Michelle Foote, Wyoming Waste Systems Green River site manager, explained that they did dump recycling into the landfill last week, however, she said it was a particular case.
“The video doesn’t tell the whole story,” Foote said. “The load was already contaminated and we had one truck down and another truck in the shop.”
With a contaminated load and two trucks out of operation, Foote said they made the decision to dump the recycling with the trash so they could pick up the trash containers and stay on schedule.
Green River Mayor Pete Rust said the City of Green River has been looking into the situation since it was first brought to their attention last Friday.
“As soon as we heard about the co-mingling of the waste last Friday, we were meeting, monitoring the posts, and brainstorming how we could adequately investigate, address and respond,” Mayor Rust said.
Reed Clevenger, Green River City Administrator, said after looking into the situation, the city believes the current issues with recycling are temporary.

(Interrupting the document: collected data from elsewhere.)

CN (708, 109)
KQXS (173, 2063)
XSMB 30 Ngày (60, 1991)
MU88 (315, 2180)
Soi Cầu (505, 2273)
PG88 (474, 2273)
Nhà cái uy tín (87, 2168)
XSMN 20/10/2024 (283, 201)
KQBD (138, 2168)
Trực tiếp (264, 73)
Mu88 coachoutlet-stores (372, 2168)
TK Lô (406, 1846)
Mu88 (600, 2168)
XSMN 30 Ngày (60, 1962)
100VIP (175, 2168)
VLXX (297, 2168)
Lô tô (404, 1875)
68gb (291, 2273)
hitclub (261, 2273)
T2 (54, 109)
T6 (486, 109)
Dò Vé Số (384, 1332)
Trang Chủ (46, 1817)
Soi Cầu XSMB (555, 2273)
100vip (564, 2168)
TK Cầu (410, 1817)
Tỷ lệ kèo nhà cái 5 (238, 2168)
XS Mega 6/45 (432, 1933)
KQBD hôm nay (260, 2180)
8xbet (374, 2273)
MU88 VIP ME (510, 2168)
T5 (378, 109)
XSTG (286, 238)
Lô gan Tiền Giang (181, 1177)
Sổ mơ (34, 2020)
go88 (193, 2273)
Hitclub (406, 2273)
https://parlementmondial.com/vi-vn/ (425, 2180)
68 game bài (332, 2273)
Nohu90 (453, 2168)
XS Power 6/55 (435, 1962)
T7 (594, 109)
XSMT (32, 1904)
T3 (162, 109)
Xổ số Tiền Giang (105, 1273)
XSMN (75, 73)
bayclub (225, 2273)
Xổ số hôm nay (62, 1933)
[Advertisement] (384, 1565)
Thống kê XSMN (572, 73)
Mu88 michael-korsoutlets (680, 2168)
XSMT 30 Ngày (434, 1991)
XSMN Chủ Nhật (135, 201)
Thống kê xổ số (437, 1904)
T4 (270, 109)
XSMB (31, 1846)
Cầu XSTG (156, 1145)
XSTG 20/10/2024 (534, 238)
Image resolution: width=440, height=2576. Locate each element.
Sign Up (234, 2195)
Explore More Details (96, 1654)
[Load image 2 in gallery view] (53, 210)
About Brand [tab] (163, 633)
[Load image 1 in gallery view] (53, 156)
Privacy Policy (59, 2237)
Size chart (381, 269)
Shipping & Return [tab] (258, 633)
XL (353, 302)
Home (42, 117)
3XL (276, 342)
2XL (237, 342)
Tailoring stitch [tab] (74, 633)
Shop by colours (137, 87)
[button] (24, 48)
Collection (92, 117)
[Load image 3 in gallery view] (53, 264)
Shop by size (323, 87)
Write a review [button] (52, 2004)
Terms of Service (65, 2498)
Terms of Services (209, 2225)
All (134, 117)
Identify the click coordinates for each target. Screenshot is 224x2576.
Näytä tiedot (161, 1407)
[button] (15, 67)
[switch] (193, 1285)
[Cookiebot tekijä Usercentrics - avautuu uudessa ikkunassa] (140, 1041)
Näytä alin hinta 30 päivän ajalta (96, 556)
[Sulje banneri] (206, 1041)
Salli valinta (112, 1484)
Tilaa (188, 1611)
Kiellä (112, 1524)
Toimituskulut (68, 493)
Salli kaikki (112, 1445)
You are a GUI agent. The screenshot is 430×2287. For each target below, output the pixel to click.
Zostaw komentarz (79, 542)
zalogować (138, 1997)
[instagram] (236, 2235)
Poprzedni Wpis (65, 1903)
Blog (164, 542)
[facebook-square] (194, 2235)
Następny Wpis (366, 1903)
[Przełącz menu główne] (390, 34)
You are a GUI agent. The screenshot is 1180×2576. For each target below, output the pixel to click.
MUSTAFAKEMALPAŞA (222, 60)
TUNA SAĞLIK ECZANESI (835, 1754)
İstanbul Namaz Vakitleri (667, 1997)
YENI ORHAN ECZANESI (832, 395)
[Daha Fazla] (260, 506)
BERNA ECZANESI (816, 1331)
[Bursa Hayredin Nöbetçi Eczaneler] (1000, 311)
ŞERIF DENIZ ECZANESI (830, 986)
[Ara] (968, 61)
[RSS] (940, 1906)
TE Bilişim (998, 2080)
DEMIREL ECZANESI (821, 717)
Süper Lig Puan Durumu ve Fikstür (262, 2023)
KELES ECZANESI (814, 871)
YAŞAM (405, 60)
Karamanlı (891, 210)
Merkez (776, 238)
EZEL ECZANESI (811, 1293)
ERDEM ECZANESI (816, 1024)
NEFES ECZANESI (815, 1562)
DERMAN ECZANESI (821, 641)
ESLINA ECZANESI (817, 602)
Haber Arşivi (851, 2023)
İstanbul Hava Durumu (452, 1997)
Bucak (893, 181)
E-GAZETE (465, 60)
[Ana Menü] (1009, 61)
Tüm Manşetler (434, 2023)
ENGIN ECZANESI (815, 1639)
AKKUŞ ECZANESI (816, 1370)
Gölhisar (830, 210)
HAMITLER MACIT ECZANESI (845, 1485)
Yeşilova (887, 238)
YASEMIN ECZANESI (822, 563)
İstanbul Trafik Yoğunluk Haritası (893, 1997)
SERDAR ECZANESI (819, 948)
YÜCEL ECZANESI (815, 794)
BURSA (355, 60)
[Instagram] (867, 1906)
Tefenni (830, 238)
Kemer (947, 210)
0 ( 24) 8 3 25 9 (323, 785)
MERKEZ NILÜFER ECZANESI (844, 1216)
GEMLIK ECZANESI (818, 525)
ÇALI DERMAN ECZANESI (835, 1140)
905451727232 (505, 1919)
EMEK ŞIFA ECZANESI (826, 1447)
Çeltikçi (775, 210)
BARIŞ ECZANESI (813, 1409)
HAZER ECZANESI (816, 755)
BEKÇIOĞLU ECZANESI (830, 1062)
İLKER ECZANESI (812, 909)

“We are monitoring Wyoming Waste’s operations, and have every reason to believe that the recent issues with the recycling collections are a temporary condition and we expect them to return to normal very soon,” Clevenger said.
Foote said as long as next week’s recycling is not contaminated, the collection will be recycled. The trucks are back up and running.
Delays in Approval for Use of Transfer Station
During the November 19, 2019 Green River City Council meeting, Foote announced they were starting up curbside recycling services again, as the compacter had been installed and the transfer station had been repaired.
However, according to Foote, the Wyoming DEQ has to give approval for the transfer station to be used, and that process has been delayed. Though she hopes they will receive that approval by the end of this week, she does not know for certain.
Clevenger expanded upon the issues that have caused the delay, which include electrical and fire issues.
“The new fire alarm system required new lines from CenturyLink that we did not expect and those need to be put in. The goal is to get all inspections approved at one time once the lines are in. The work orders are with CenturyLink now,” Clevenger said.
Contamination Remains an Issue
According to Foote, since starting up curbside recycling again, over half the loads have been contaminated with trash. Foote said when the loads are contaminated, they must take it to the landfill.
To learn what can and cannot be recycled, click here: https://www.wyomingwaste.com/. On the homepage of the Wyoming Waste Systems website is a feature called, “What goes where”, that allows the user to search items to find out if they can or cannot be recycled.
Part of the reason they must take contaminated loads to the landfill is because Wyoming Waste Systems simply does not have the resources to sort out large amounts of trash from the recyclables.
Foote explained that when they went out to bid for the contract with the City of Green River, they were the only company to offer trash, recycling, and yard waste services as part of their program. At that time, recycling still had a good market.
However, at the end of 2017 and the beginning of 2018, the recycling market fell out. Foote said there is no breaking even and there is definitely no profit in recycling anymore.
Since the service is part of their contract with the City, they will continue to provide it. However, Foote said there are no extra fees implemented to provide a recycling program.
The rates increase that was put into place at the start of the year is in accordance with the United States Department of Labor, Bureau of Labor Statistics’ Consumer Price Index (CPI). It is for all the services as a whole. It is stated in Wyoming Waste Systems’ contract with the city that they are allowed to determine rate increases and decreases according to the CPI.
A Need to Better Communication
Clevenger and Rust both noted the need for Wyoming Waste Systems to have increased communication with the community to better inform the residents on services.
“Wyoming Waste needs to continue to find alternative and increased communication avenues to reach the residents so that they can be better informed on services and issues,” Clevenger said. “They have made investments in equipment at the transfer station with the goal of improving recycling collections and they expect to begin using it once the building can be occupied and operational.”
Mayor Rust echoed Clevenger’s remarks, saying that it is the City of Green River’s priority to better communication and education between the residents and Wyoming Waste Systems.
“We will continue working to provide an equitable long-term solution, with the very clear priority of better communication and education to the public of and by our contractor, Wyoming Waste,” Mayor Rust said.